#### SET PROBLEM:
Turn each line of the items below into a string in a JSON list, one string per line and no blank lines. Leave the pictures out of the answer.
** Start of INFORMATION GIVEN **
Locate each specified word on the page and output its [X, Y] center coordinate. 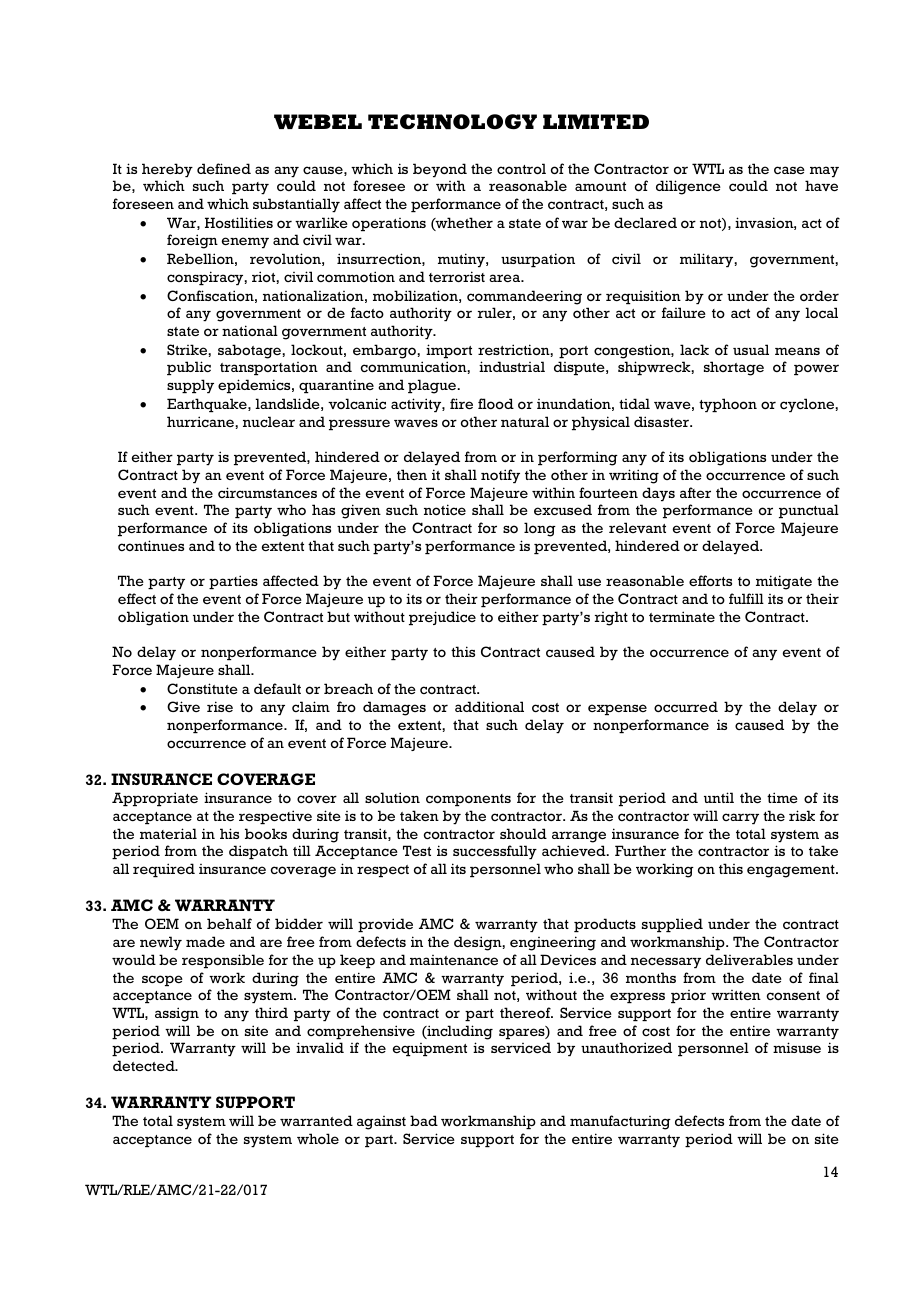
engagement [792, 871]
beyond [440, 170]
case [789, 170]
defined [224, 168]
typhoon [728, 405]
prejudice [442, 618]
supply [190, 386]
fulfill [746, 598]
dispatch [258, 852]
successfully [495, 852]
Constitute [202, 688]
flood [496, 403]
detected [145, 1065]
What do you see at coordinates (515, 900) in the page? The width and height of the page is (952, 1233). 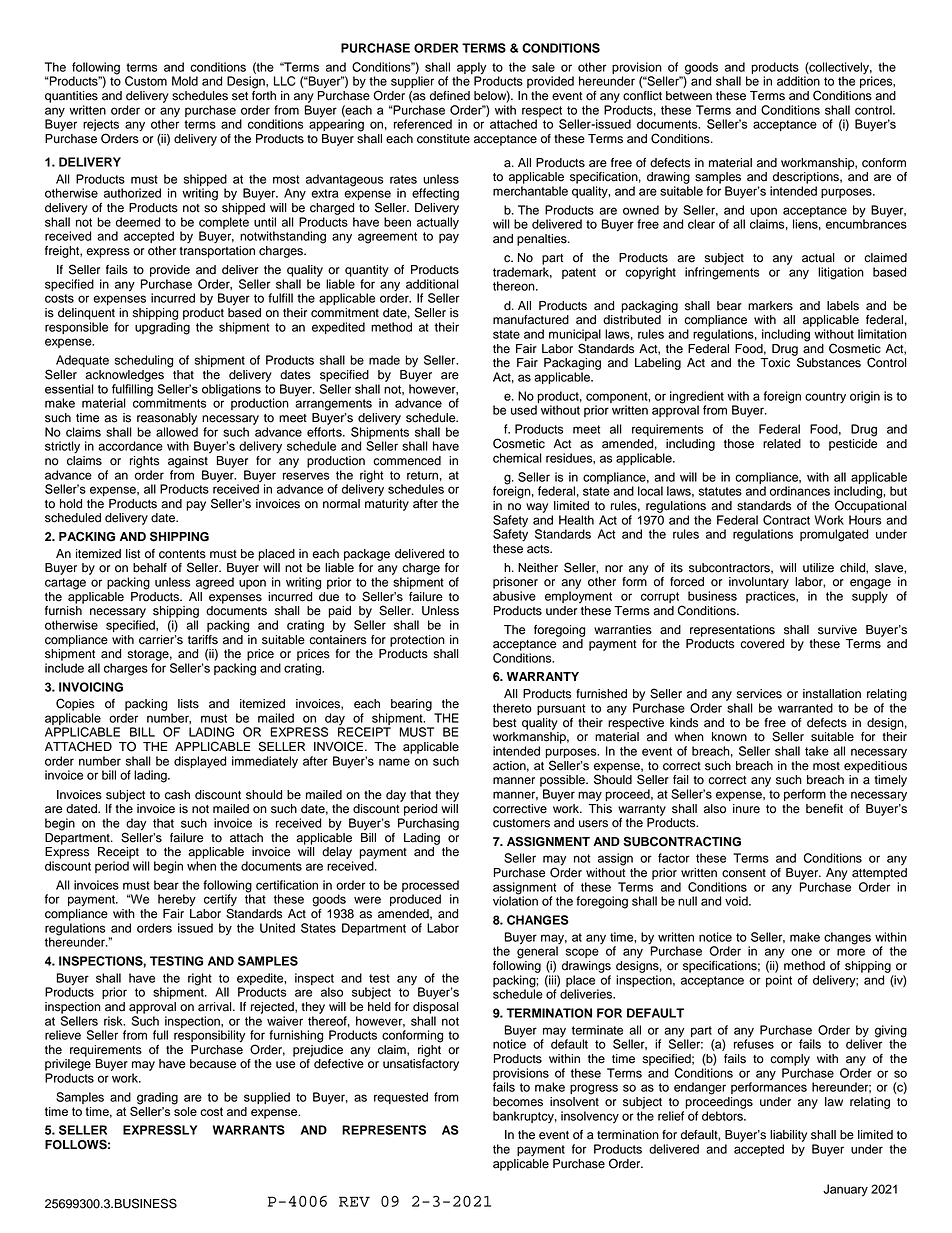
** End of INFORMATION GIVEN **
#### RESPONSE TO THIS TASK:
[
  "Locate each specified word on the page and output its [X, Y] center coordinate. ",
  "engagement [792, 871]",
  "beyond [440, 170]",
  "case [789, 170]",
  "defined [224, 168]",
  "typhoon [728, 405]",
  "prejudice [442, 618]",
  "supply [190, 386]",
  "fulfill [746, 598]",
  "dispatch [258, 852]",
  "successfully [495, 852]",
  "Constitute [202, 688]",
  "flood [496, 403]",
  "detected [145, 1065]",
  "What do you see at coordinates (515, 900) in the page? The width and height of the page is (952, 1233). "
]